Hervorgehoben

Jazz Vibes from Marocco

Im Sommer 2019 war ich knapp zwei Wochen in Marokko. Drei Tage in Marrakesch, dann für den Rest der Zeit am Antlantik in Essarouira. Das Midi-Keyboard war mit dabei. Auch wenn ich kaum Zeit dafür gefunden habe, gab es doch einen kreativen Abend auf einer Dachterasse mit Kopfhörern auf den Ohren und Blick zum Meer.

Essaouria, der nach der Küstenstadt benannte Beat, besteht aus Samples von vier verschiedenen Jazztunes. Ein Pianosample von Peter Sandberg, ein Fusion Jazz Piano Lauf von Dr. Lonnie Liston, ein spannungsaufbauender 9th Akkord auf der Gitarre von George Benson und wunderschönen Saxophon-Licks von Scott Hamilton. Alle Samples sind nur sehr kurz und in ihrer Geschwindigkeit und Tonhöhe so abgeändert, dass sie dem Original kaum zugeordnet werden können.

Zunächst einmal war ich damit beschäftigt alle Samples, die ich aus verschiedenen Kompositionen von unterschiedlichen Künstlern entnommen hatte, in die selbe Tonart zu bringen. Das ist vergleichsweise mühselige Arbeit und hat zunächst wenig musikalisches an sich.

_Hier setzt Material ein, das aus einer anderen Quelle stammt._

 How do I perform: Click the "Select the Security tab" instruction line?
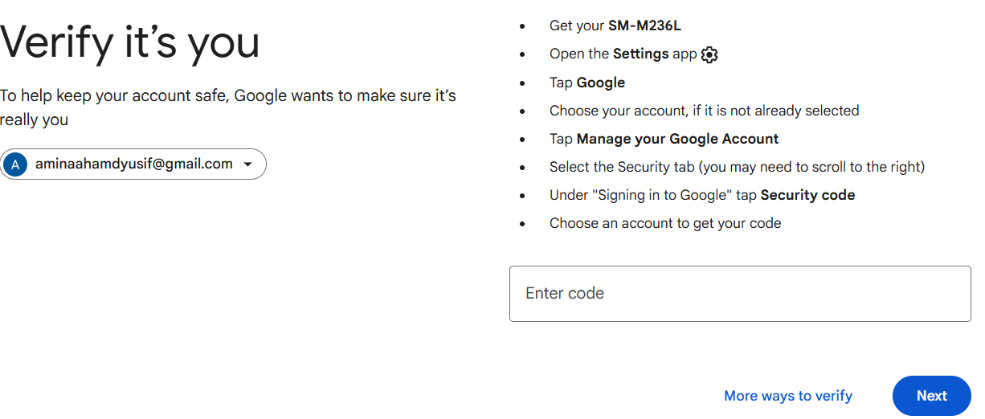pos(737,167)
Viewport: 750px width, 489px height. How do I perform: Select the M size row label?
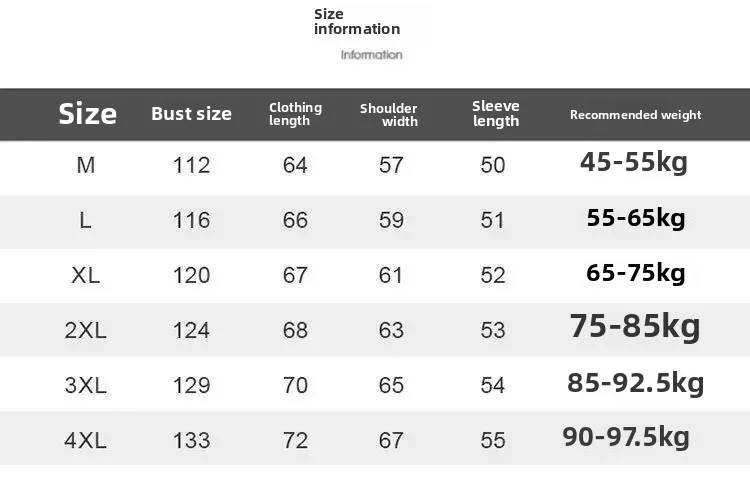tap(86, 165)
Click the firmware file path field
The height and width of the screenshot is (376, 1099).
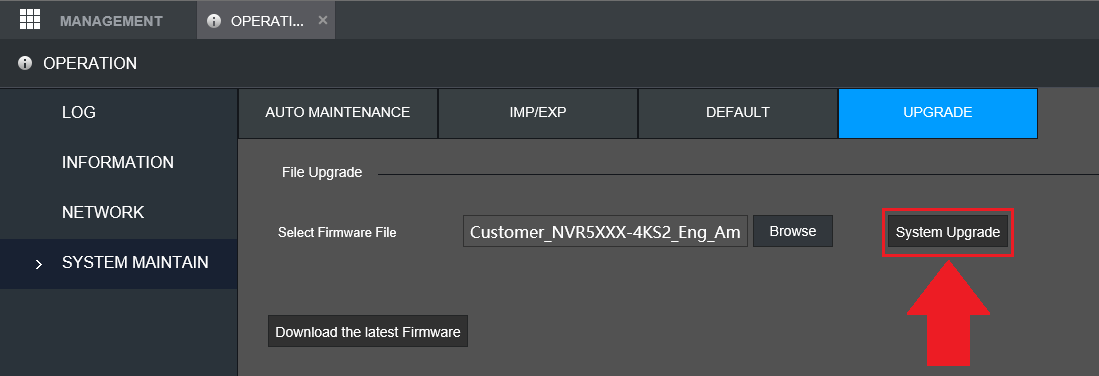pyautogui.click(x=606, y=231)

Der mit dem Midi-Keyboard eingespielte Rhythmus hat eine kleine Besonderheit. Die Hi-Hat, die in im 4/4 Takt mitläuft, ist leicht verschoben. Sowohl die zwei als auch die vier im Takt sind um 1/64 nach hinten versetzt. Das gibt dem Takt einen Swing und lässt den Beat langsamer wirken als er tatsächlich ist.

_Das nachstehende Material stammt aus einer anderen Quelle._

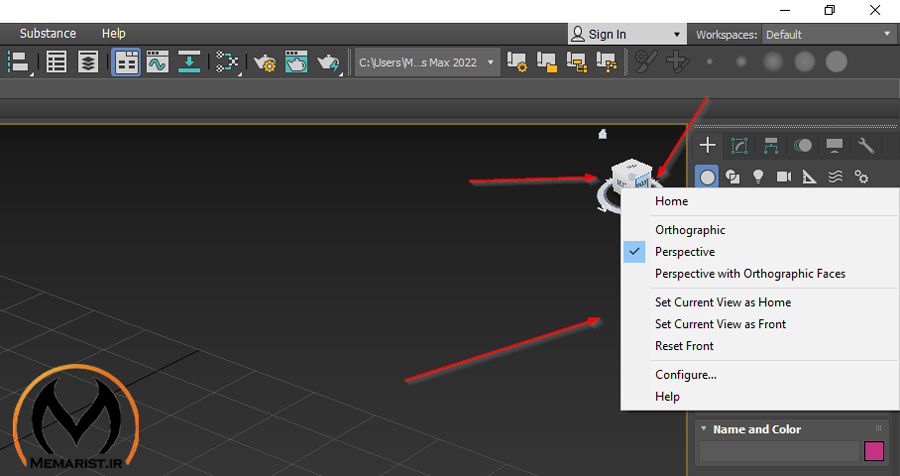Screen dimensions: 900x476
Task: Pick the magenta object color swatch
Action: coord(874,451)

Das ist ein Element aus dem 90er Jahre Boom Bap Hip-Hop, der von J-Dilla geprägt wurde. J-Dilla hatte nie bewusst die zwei und die vier versetzt um einen Swing zu erzeugen, sondern er schaltete die Timing-Korrektur seines MPC’s einfach komplett ab.

Das war damals ungewöhnlich, da der Computer ja den exakten Abstand zwischen den Beat kennen müsste. So ist und war es auch. Aber wenn wir es ausprobieren, hört sich ein Rhythmus, der exakt auf den Taktlinien der Produktionssoftware gesetzt wurde, statisch und unbelebt an. Den kleinen Versatz des zweiten und vierten Schlags im Takt, ist eine Sache die rein aus Gefühl entstanden ist.

Ein Computer würde sagen das ist nicht im Takt. Ist es auch nicht. Aber wir Menschen sind keine Computer und Musik ist etwas gefühlvolles, Menschengemachtes. Auch wenn die technischen Hilfsmittel immer raffinierter werden, wird es immer den Unterschied zwischen ‚echter‘ Musik und reinen Computer-Produktionen geben.

In meiner kleinen Produktion, ist die Bassline ist über das Keyboard eingespielt, ebenso wie einige Akkorde auf dem Synthesizer. Die Synth-Akkorde laufen nur im Hintergrund und beschreiben sozusagen den Vibe in seiner simpelsten Form.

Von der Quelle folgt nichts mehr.